Of recent legal cases February to July, 234 involved people who had never accessed the service before.
Mr Gabelish, who has worked in community relief for 40 years, said those in need of help were increasingly coming from a growing class he described as the "the working poor", who had been hit hard by the rising cost of living.
"I've never seen this number of new people coming through," he said.
"That's a terrible indictment on the cost of living that people are actually suffering through at the moment."
'Nothing that we can do for you'
Mr Gabelish said the people RAW helped were often intertwined with family and domestic violence issues and many were facing homelessness.
"There's 40 people that we had to turn away [from homelessness advice]," Mr Gabelish said.
"Fancy being in a position where you have to tell someone who's homeless, 'Sorry, we can't help you'. That is wrong."
"I've got a pretty hard turtle shell … [but] it's still very, very difficult to tell someone who's got little kids that are hungry that … there's nothing that we can do for you."
The problems RAW is facing are mirrored in community legal centres across Australia, with more than 368,000 people turned away per year, according to Community Legal Centre Australia.
Mr Gabelish said while the federal government dished a funding increase to centres in 2023, it was "nowhere" near what they required.
"It's not like Australia is the poorest country in the world, and yet we've got these hundreds of thousands of people that aren't getting the service simply because state and feds are looking at each other and wondering 'okay, how much [money] are we going to slip in'," he said.
United call for more funding
Community legal centres have made a united call for the Commonwealth to double its current funding for services to at least $270 million per year for the next five years.

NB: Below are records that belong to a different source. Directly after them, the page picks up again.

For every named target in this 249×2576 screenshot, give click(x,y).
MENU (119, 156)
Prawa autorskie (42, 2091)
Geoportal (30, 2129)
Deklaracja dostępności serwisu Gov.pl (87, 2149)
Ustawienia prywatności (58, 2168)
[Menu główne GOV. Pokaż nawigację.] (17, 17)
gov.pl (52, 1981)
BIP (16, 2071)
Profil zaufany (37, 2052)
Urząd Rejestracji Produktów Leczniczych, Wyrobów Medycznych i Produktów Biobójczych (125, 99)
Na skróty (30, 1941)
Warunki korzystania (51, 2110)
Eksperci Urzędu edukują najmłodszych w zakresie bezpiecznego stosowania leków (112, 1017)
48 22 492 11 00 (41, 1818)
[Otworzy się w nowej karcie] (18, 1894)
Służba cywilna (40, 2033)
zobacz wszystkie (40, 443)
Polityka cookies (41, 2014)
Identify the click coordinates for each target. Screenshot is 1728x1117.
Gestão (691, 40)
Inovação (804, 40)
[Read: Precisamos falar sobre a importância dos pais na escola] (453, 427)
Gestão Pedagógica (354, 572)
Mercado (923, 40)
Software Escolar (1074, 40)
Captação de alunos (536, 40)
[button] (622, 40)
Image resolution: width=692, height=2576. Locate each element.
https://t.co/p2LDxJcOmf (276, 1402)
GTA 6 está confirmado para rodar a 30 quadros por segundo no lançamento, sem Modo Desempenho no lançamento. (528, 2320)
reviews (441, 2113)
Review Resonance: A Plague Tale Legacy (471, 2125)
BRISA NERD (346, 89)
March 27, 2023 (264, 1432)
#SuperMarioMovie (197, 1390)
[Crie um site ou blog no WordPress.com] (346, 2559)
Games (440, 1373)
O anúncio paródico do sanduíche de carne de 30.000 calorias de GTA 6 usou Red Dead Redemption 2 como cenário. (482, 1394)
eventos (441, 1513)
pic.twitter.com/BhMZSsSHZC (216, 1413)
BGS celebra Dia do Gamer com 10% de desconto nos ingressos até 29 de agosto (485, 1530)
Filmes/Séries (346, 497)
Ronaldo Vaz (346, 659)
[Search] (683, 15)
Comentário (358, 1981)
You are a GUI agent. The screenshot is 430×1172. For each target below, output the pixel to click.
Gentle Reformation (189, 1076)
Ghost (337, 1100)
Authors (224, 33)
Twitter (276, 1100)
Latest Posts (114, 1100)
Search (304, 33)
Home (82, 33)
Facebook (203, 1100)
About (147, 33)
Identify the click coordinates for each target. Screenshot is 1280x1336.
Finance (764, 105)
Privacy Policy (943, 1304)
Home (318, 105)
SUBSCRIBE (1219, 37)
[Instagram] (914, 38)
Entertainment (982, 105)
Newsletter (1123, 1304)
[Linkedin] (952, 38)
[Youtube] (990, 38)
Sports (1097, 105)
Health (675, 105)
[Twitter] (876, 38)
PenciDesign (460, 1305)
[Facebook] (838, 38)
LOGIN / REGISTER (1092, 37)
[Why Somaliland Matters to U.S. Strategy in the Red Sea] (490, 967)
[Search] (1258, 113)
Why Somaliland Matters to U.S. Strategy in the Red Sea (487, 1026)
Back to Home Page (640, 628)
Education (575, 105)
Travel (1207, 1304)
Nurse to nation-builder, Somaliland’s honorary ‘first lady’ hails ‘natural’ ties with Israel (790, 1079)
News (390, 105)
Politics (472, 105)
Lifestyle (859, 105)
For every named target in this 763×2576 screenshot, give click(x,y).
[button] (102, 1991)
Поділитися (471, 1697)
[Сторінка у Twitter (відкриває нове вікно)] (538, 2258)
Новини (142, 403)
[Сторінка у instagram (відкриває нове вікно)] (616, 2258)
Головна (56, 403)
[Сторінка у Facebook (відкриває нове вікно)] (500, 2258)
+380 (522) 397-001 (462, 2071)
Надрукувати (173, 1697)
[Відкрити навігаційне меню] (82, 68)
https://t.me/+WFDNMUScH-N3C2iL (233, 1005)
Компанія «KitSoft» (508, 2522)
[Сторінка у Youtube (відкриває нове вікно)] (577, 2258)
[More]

They requested another $95 million for frontline domestic and family violence work, and $35 million to stabilise the sector's unsteady workforce.
A spokesperson for WA Attorney General John Quigley said the federal government recognised the pressures community legal centres were under, and pointed to the $44.1 million of "urgent funding" it committed for 2024–2025.
The spokesperson said the Commonwealth, state and territory governments were considering the recommendations of a recent review into the sector, to inform the next legal assistance agreement in July 2025.